The rise of Lil Kesh in Nigerian music has been based off many things but his skill. His debut single after joining YBNL was Lyrically, a justified single for any upcoming rapper of his calibre. However, Lil’ Kesh didn’t start to gain public attention until the release of Shoki and its follow-up Efejoku. Despite these major successes, there has been no public demand for Kesh’s album.
The simple reason is that Lil Kesh cannot be seen as anything else beyond a funny rapper who inspired Shoki. The rapper has coasted on the success of his singles by repeating the same slang inspired songs and suggestive lyrics. These songs are fun to listen to only within the space-time of their success. Besides this, he hasn’t demonstrated the ability to do anything different such as topping his own successes with more diverse music. A run-through of many dance-inspired songs and the artistes who followed the same pattern will only further prove this point.
Lil Kesh is certainly not the first of his kind. Nigerian music has always been plagued by artists whose skill set are limited to the success of whatever gained them mass attention. These guys (and girls) repeat the same style, content and delivery over the remaining course of their career until they slip into oblivion.
Terry G’s Free Madness song and style, Lynxx’s lip-licking IJGB style, Ketchup’s ragga-pop style, Ajebutter’s rich street kid style amongst others are all examples of careers lying in homeostasis because the artists are magicians who keep expecting their audience to marvel at the same trick.
Music is an expressive art form that should test the boundaries of creativity.
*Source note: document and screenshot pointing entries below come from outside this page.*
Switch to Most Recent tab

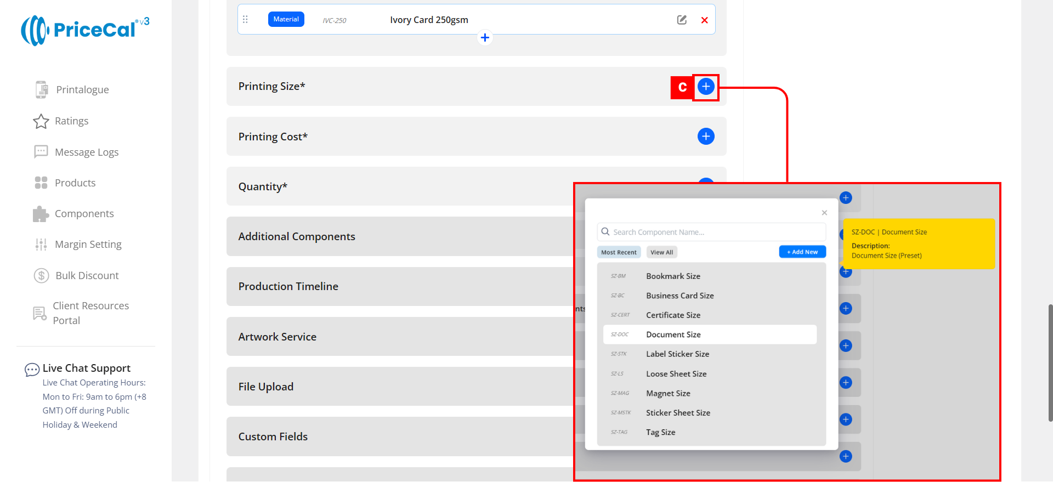point(619,252)
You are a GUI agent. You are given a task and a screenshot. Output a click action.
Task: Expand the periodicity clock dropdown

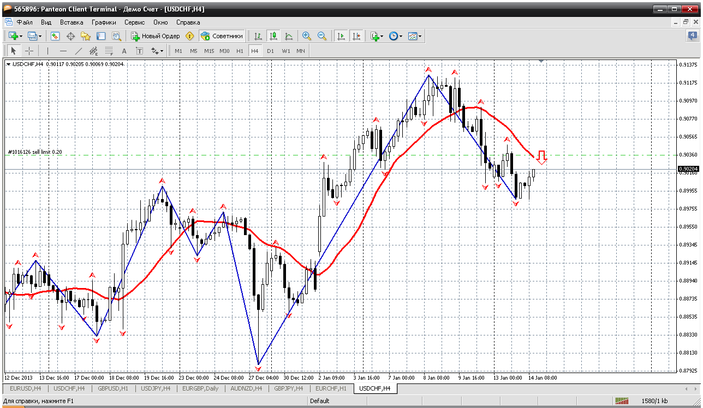(401, 36)
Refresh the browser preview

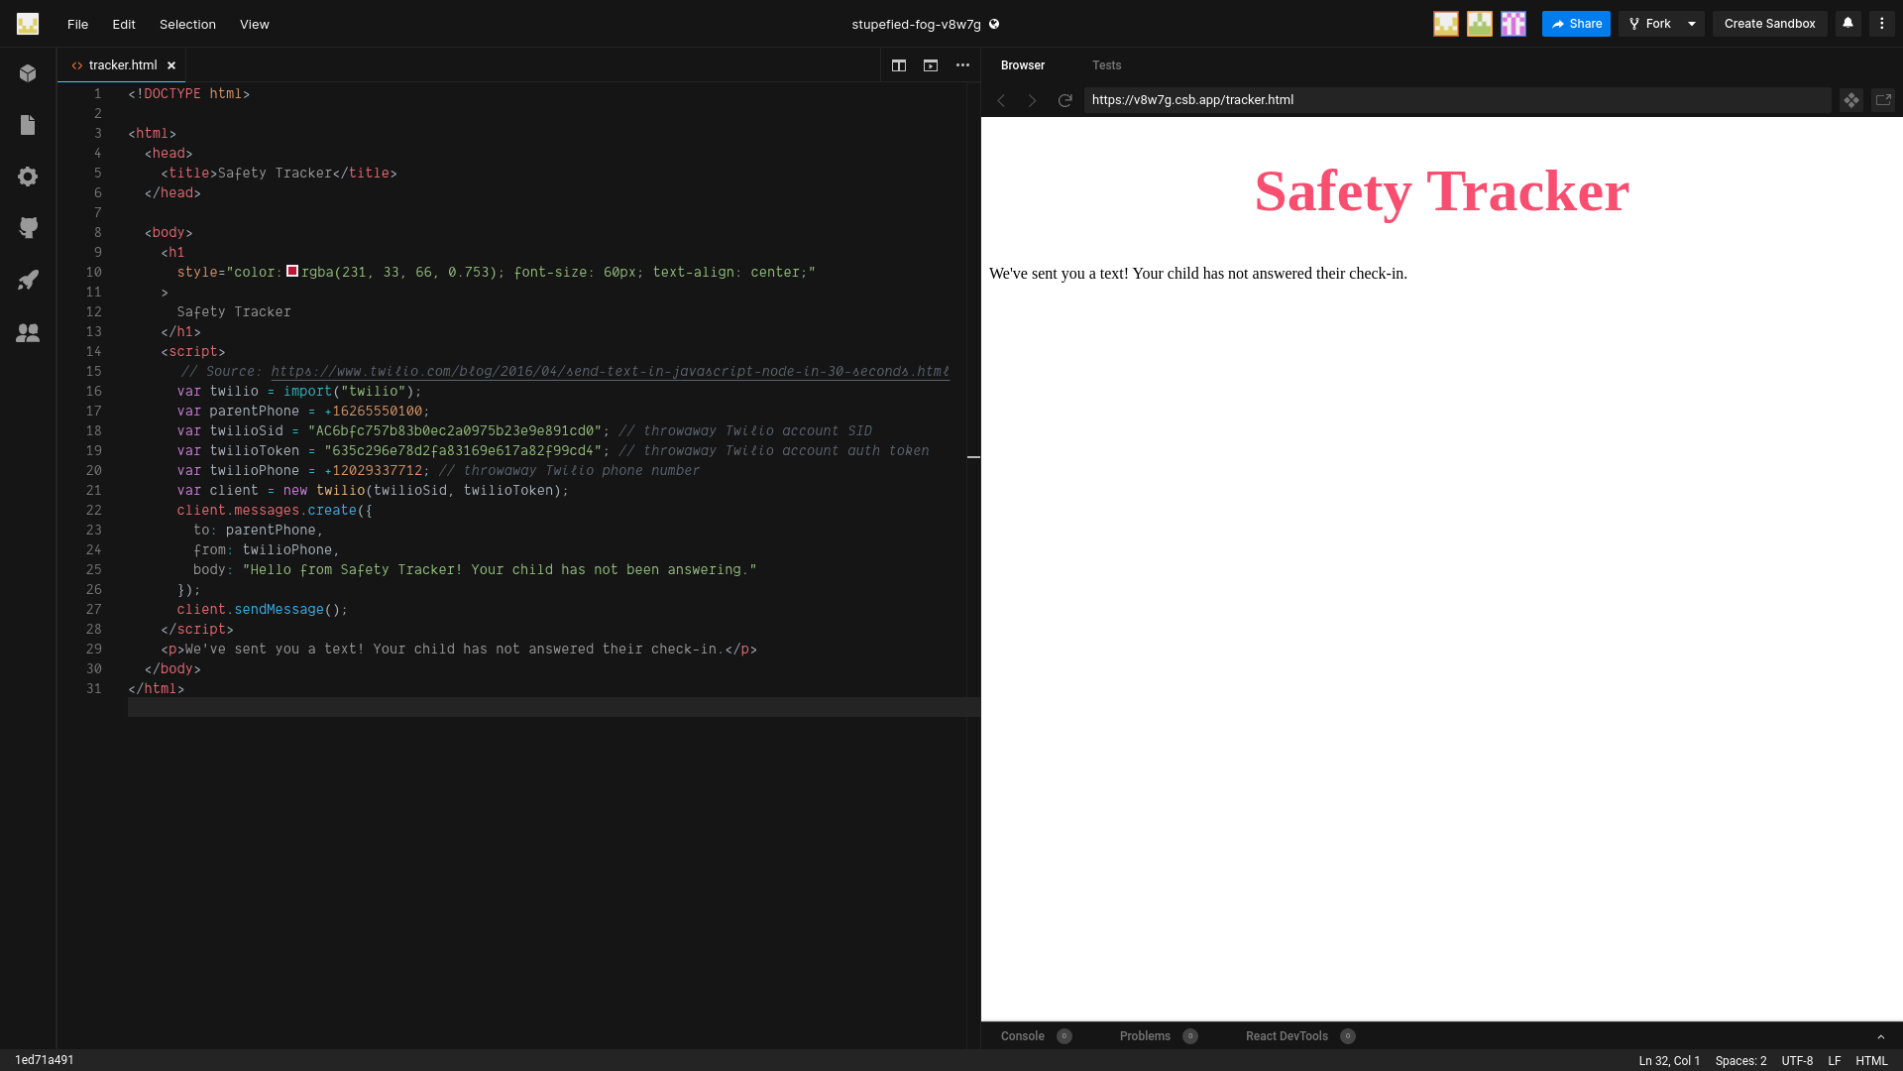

Every new song should feel like a fresh leaf of a new book, with similarities only existing in themes and signature styles. Basically, to be an artist whose music will stand the test of time, up and comers need more than just one safe style looped over different instrumentals. This is especially expedient for the pop culture ecosystem where artists are disposed as quickly as they are celebrated. Versatility is now a compulsory requirement regardless of genre.
We have been dancing Shoki for almost two years now, we were dancing Azonto two years ago. If Lil Kesh doesn’t change anything, he will be long gone when we choose to dance to something else.